Hoje saindo do trabalho, me lembrei que precisava ir ao supermercado,  e fui com meu namorado imaginário, ele contou uma piada no meio do caminho e eu até ri.
Saindo do supermercado, depois de termos rido das piadas, e visto uma cena engraçada de uma mulher escorregando, depois de deliberar sobre o que comeríamos amanhã, fomos embora.  Imaginei o que ele faria com as espinhas que nasceram no meu rosto em decorrência da minha TPM, e o imaginei espremendo todas, e sentindo um prazer escatológico, até briguei com ele, porque não gosto quando ele faz isso em público. Imaginei que eu falaria como eu me senti diante do dia, e até imaginei que debatíamos um texto que li demanhã. Imaginei o que ele falaria da minha roupa, se ele gostou da combinação. O que ele falaria ao me ver chegando do cross fit, e que talvez eu esteja pegando pesado demais, ele sempre diz que sou exagerada. Imaginei o que ele falaria do suco verde, que eu voltei a tomar. E que provavelmente iria rir da saudação ao sol que eu comecei a fazer todas as manhãs. Em meio a tanta ausência me sinto um pouco louca por ter um namorado imaginário. Imaginei que o amor deve ser isso mesmo. Que só se sabe amar quando se deixa ser só. Mas já não sei mais se amo essa solidão ou se amo essa obsessão de imaginar como seria se você estivesse. 

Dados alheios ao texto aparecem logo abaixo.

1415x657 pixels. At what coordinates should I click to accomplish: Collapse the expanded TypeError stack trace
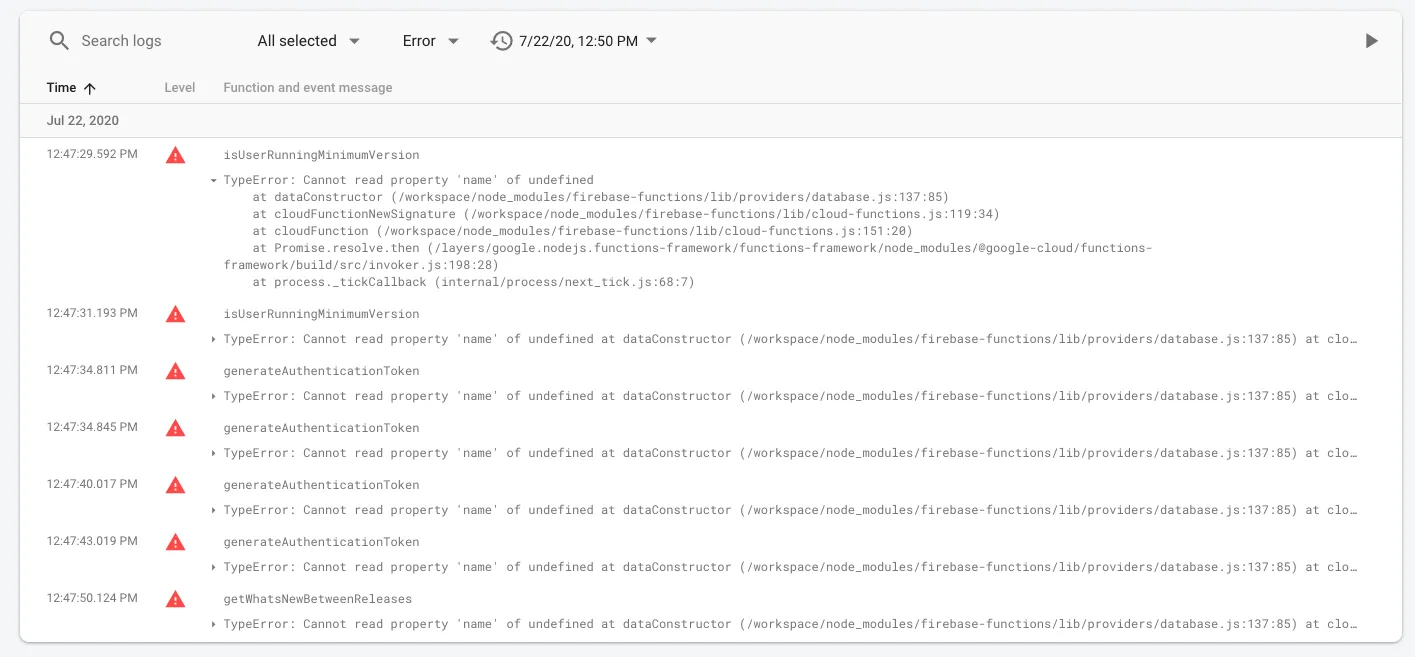(214, 181)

Eu digo que eu sinto falta dele.
Ele diz que ele sente falta na minha ausência. Mas que estando ausente estou sempre presente. Eu digo que com ele eu aprendi que o amor tem mais a ver com ausência do que com presença. Ele diz que não entende.Eu digo que amamos a ausência um do outro, apesar de sempre ter achado que amor tinha mais a ver com transbordamento de presença. Ele diz que não entende, e ri. Eu digo que sofro pela ausência dele, que talvez eu tenha que me ausentar de nós, porque já não é possível tanta ausência. Ele diz que espera que eu fique. E eu dizendo que vou, fico. Dizendo que fico, me imagino indo. Continuo dizendo que amo nosso amor ausente, odiando o presente da nossa relação. A distância tem dessas coisas de ilusão. A gente ama o que imagina que a pessoa faria caso ela estivesse em algum lugar desse ir e vir. Eu digo que ele nunca está. Ele diz que está sempre, eu é que não o vejo. Ou não o permito estar. Já não sei mais do que nos acusamos, se eu ali nem estou, e por não estar, o acuso porque eu fui embora. Em indo embora acabo voltando pra onde supus deixar. E quando volto ele nem soube que eu fui. Mas toda vez que eu vou embora eu acabo indo, indo pra nossa relação. A nossa relação é esse eterno ir e vir, estar lá e cá. Já não sei mais onde eu estou, onde não estou. Porque onde eu menos estou é onde mais estou. E onde ele menos está é onde ele está mais. Ele diz que por ele tá tudo bem: ele ama a presença da minha ausência. Eu odeio a ausência da presença dele. Nesse não estar estando e nesse estando só e junto, viramos um nó. Eu já não sei mais se estou só quando ele está ou se estou só quando ele não está. Já não sei se ele está ou estará. Acho que não. Ele diz que vem e nunca vem. Meu sonho é acabar com a esperança e na ausência dele não supor sua presença. Mas a esperança falha diante do amor. Sempre achei que o amor tinha mais a ver com presença. Mas acho que ele tem mais a ver com ausência.